Stated task: Return each line of the rows below that contains the word "size", copying every such line in full.

+++ Task input +++

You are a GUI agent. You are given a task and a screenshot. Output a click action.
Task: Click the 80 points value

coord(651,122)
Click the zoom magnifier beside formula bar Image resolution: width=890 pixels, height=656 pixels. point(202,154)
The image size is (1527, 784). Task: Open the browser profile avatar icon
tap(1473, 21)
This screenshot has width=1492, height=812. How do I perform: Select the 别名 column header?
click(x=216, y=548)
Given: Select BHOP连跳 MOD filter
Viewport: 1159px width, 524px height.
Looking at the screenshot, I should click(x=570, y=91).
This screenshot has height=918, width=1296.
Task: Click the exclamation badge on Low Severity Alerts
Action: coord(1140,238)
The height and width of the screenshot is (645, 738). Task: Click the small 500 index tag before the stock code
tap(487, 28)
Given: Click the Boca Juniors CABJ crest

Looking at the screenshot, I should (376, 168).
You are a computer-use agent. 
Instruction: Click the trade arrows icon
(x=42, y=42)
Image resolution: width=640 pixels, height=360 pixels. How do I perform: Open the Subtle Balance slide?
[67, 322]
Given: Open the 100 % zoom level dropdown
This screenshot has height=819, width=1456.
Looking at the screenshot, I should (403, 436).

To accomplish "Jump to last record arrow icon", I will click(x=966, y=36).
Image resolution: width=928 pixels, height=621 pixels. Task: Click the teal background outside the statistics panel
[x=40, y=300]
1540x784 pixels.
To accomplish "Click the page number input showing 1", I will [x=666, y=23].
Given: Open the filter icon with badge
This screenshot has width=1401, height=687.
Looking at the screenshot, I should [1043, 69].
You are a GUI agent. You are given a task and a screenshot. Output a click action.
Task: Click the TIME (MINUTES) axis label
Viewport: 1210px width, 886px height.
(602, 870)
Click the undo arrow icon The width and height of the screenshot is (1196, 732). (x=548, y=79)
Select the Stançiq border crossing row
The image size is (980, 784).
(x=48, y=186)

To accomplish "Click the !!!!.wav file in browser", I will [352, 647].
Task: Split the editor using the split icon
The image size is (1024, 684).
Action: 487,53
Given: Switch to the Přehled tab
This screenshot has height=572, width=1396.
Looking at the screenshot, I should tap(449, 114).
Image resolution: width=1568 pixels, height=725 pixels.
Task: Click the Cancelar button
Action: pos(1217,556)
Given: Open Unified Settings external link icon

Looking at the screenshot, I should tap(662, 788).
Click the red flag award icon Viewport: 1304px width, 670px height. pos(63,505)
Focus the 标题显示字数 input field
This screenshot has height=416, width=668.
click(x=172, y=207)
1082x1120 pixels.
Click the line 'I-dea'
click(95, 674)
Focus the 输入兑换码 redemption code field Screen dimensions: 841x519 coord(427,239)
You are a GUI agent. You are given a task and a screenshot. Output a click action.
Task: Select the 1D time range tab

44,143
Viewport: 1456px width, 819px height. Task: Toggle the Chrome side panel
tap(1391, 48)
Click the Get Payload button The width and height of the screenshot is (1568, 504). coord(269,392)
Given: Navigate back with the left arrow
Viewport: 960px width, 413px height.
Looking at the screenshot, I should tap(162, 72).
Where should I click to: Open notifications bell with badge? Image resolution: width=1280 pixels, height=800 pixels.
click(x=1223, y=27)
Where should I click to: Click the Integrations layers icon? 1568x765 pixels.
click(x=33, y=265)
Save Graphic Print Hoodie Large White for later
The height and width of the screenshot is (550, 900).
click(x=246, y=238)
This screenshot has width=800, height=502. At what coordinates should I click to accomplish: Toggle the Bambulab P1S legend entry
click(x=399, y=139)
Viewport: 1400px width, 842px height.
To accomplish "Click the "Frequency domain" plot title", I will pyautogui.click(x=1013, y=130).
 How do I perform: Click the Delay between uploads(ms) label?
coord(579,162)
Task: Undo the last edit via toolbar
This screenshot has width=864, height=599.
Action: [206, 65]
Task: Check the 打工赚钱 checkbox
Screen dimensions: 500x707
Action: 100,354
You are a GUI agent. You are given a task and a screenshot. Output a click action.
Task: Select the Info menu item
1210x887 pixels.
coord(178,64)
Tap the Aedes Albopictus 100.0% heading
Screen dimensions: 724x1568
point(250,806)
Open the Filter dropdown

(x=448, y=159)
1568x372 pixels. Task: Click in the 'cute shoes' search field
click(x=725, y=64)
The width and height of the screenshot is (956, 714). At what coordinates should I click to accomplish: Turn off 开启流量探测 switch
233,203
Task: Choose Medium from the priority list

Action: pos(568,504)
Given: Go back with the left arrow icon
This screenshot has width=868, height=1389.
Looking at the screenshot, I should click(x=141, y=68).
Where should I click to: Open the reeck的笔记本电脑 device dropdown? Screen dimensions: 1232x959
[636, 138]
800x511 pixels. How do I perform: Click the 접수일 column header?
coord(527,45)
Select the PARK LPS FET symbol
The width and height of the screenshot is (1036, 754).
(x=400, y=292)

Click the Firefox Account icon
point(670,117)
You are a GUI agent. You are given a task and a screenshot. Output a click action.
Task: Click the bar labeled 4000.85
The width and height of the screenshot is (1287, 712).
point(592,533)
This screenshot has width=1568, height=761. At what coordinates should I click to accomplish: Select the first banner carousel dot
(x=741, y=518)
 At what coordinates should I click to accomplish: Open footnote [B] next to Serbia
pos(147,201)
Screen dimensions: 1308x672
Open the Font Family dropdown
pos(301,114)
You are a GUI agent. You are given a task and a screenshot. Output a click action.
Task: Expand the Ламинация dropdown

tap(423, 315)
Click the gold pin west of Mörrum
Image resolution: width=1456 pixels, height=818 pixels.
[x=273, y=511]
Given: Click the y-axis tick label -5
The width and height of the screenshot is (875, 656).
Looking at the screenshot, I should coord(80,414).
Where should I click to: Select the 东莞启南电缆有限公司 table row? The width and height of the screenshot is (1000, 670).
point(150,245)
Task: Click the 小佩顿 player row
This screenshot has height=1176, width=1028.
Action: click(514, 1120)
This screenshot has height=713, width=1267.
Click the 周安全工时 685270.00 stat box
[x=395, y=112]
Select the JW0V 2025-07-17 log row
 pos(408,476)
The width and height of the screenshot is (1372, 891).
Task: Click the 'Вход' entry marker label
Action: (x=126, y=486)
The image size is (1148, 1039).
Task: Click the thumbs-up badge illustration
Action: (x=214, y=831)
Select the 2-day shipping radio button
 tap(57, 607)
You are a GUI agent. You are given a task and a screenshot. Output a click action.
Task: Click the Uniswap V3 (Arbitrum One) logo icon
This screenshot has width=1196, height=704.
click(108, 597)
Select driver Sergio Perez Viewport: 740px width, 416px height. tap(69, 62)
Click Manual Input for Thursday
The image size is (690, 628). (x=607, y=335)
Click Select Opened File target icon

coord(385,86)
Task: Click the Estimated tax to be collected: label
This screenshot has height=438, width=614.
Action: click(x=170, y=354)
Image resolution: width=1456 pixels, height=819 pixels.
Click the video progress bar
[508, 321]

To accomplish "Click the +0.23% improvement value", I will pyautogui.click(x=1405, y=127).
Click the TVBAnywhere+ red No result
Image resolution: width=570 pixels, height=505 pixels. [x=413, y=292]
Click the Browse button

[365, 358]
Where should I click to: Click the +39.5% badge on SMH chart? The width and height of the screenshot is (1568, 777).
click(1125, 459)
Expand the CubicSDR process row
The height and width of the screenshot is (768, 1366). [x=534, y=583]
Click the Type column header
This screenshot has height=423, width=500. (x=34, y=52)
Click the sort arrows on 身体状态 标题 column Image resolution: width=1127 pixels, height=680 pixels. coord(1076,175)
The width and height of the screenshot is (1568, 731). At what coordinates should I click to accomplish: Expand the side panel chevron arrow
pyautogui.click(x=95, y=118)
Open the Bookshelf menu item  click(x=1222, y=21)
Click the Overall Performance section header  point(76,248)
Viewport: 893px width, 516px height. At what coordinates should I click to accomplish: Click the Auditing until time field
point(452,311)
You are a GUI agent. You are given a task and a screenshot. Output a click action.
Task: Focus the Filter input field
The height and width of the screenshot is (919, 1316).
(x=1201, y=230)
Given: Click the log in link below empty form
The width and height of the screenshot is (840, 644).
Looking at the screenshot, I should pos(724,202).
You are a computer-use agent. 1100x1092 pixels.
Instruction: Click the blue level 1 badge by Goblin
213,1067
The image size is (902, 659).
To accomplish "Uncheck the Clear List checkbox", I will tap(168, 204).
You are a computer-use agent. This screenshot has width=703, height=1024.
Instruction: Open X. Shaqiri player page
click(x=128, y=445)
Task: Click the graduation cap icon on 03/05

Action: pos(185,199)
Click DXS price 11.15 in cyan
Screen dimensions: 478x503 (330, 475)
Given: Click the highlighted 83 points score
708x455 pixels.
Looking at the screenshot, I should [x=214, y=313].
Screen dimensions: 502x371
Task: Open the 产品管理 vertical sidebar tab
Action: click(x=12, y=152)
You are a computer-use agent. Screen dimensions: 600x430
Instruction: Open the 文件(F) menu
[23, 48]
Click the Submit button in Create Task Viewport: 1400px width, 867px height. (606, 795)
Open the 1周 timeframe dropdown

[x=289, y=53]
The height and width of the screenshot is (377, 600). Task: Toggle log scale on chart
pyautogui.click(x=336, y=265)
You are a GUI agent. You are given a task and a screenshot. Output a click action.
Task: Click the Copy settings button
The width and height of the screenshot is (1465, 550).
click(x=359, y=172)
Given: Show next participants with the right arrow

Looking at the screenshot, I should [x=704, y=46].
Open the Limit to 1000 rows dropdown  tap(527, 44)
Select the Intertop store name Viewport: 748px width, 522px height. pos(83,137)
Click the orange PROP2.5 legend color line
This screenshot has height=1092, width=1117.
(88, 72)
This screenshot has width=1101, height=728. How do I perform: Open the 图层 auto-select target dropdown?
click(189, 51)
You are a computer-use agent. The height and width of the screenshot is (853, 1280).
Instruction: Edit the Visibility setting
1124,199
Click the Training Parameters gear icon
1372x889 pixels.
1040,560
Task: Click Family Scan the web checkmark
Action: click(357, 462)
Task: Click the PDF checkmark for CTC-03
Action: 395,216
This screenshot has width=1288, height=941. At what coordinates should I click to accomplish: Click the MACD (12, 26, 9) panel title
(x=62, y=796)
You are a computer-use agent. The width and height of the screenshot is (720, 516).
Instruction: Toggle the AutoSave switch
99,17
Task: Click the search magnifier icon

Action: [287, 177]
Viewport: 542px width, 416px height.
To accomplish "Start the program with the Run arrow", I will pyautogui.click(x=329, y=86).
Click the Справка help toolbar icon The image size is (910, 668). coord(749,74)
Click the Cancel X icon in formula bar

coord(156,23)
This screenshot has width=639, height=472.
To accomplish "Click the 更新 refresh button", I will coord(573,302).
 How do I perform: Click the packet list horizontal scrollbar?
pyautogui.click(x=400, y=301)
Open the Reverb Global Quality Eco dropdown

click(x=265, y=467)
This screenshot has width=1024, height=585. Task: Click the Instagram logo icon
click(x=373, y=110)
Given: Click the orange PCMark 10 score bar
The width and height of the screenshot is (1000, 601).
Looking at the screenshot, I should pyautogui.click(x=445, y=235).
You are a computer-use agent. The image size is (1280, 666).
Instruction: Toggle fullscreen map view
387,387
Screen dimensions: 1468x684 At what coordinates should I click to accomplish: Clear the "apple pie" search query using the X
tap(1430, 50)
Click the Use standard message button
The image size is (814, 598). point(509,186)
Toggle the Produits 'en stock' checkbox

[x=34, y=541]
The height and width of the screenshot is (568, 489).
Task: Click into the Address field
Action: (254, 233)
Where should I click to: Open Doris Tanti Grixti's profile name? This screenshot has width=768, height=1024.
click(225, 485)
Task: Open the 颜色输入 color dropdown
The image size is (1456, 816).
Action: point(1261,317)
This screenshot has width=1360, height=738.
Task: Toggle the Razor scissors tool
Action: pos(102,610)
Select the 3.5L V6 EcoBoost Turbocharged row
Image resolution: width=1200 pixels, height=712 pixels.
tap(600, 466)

+++

Written answer:
The image size is (1527, 784). Task: Open the browser profile avatar icon
The image size is (980, 784).
The image size is (1024, 684).
The image size is (1148, 1039).
The image size is (690, 628). (x=607, y=335)
The image size is (902, 659).
Click the Справка help toolbar icon The image size is (910, 668). coord(749,74)
You are a computer-use agent. The image size is (1280, 666).
The image size is (814, 598). point(509,186)
The image size is (1456, 816).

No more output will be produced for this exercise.